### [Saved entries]
╔══
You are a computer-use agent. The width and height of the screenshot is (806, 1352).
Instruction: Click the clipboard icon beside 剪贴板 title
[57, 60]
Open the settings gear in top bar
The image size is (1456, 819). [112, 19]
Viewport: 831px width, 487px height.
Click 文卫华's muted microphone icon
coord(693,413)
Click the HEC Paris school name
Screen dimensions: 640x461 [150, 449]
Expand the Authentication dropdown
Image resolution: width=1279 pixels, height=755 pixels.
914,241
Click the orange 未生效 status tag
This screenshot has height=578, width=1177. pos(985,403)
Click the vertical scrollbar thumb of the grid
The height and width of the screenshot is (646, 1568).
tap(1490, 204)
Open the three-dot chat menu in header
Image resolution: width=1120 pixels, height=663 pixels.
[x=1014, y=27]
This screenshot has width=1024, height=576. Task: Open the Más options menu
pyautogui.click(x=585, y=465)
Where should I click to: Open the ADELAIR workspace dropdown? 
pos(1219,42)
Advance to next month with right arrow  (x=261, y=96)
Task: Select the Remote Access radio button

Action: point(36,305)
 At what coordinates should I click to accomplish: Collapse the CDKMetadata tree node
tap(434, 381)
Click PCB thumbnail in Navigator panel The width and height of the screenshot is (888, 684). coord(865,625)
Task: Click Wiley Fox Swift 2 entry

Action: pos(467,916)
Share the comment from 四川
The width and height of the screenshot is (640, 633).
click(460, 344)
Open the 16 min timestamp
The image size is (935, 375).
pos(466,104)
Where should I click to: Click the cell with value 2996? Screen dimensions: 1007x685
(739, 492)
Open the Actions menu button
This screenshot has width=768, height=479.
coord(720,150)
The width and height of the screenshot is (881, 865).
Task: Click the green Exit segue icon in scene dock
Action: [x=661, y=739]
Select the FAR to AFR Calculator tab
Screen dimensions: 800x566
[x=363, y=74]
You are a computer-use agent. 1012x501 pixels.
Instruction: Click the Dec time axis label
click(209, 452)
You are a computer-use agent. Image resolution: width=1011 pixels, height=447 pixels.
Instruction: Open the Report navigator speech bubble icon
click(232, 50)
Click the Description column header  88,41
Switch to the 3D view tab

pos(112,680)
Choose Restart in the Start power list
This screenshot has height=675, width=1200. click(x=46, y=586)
╚══
Copy the entries above exactly, so that each line matches the original.

### [Response to this task]
You are a computer-use agent. The width and height of the screenshot is (806, 1352).
Instruction: Click the clipboard icon beside 剪贴板 title
[57, 60]
Open the settings gear in top bar
The image size is (1456, 819). [112, 19]
Viewport: 831px width, 487px height.
Click 文卫华's muted microphone icon
coord(693,413)
Click the HEC Paris school name
Screen dimensions: 640x461 [150, 449]
Expand the Authentication dropdown
Image resolution: width=1279 pixels, height=755 pixels.
914,241
Click the orange 未生效 status tag
This screenshot has height=578, width=1177. pos(985,403)
Click the vertical scrollbar thumb of the grid
The height and width of the screenshot is (646, 1568).
tap(1490, 204)
Open the three-dot chat menu in header
Image resolution: width=1120 pixels, height=663 pixels.
[x=1014, y=27]
This screenshot has width=1024, height=576. Task: Open the Más options menu
pyautogui.click(x=585, y=465)
Where should I click to: Open the ADELAIR workspace dropdown? 
pos(1219,42)
Advance to next month with right arrow  (x=261, y=96)
Task: Select the Remote Access radio button

Action: point(36,305)
 At what coordinates should I click to accomplish: Collapse the CDKMetadata tree node
tap(434, 381)
Click PCB thumbnail in Navigator panel The width and height of the screenshot is (888, 684). coord(865,625)
Task: Click Wiley Fox Swift 2 entry

Action: pos(467,916)
Share the comment from 四川
The width and height of the screenshot is (640, 633).
click(460, 344)
Open the 16 min timestamp
The image size is (935, 375).
pos(466,104)
Where should I click to: Click the cell with value 2996? Screen dimensions: 1007x685
(739, 492)
Open the Actions menu button
This screenshot has width=768, height=479.
coord(720,150)
The width and height of the screenshot is (881, 865).
Task: Click the green Exit segue icon in scene dock
Action: [x=661, y=739]
Select the FAR to AFR Calculator tab
Screen dimensions: 800x566
[x=363, y=74]
You are a computer-use agent. 1012x501 pixels.
Instruction: Click the Dec time axis label
click(209, 452)
You are a computer-use agent. Image resolution: width=1011 pixels, height=447 pixels.
Instruction: Open the Report navigator speech bubble icon
click(232, 50)
Click the Description column header  88,41
Switch to the 3D view tab

pos(112,680)
Choose Restart in the Start power list
This screenshot has height=675, width=1200. click(x=46, y=586)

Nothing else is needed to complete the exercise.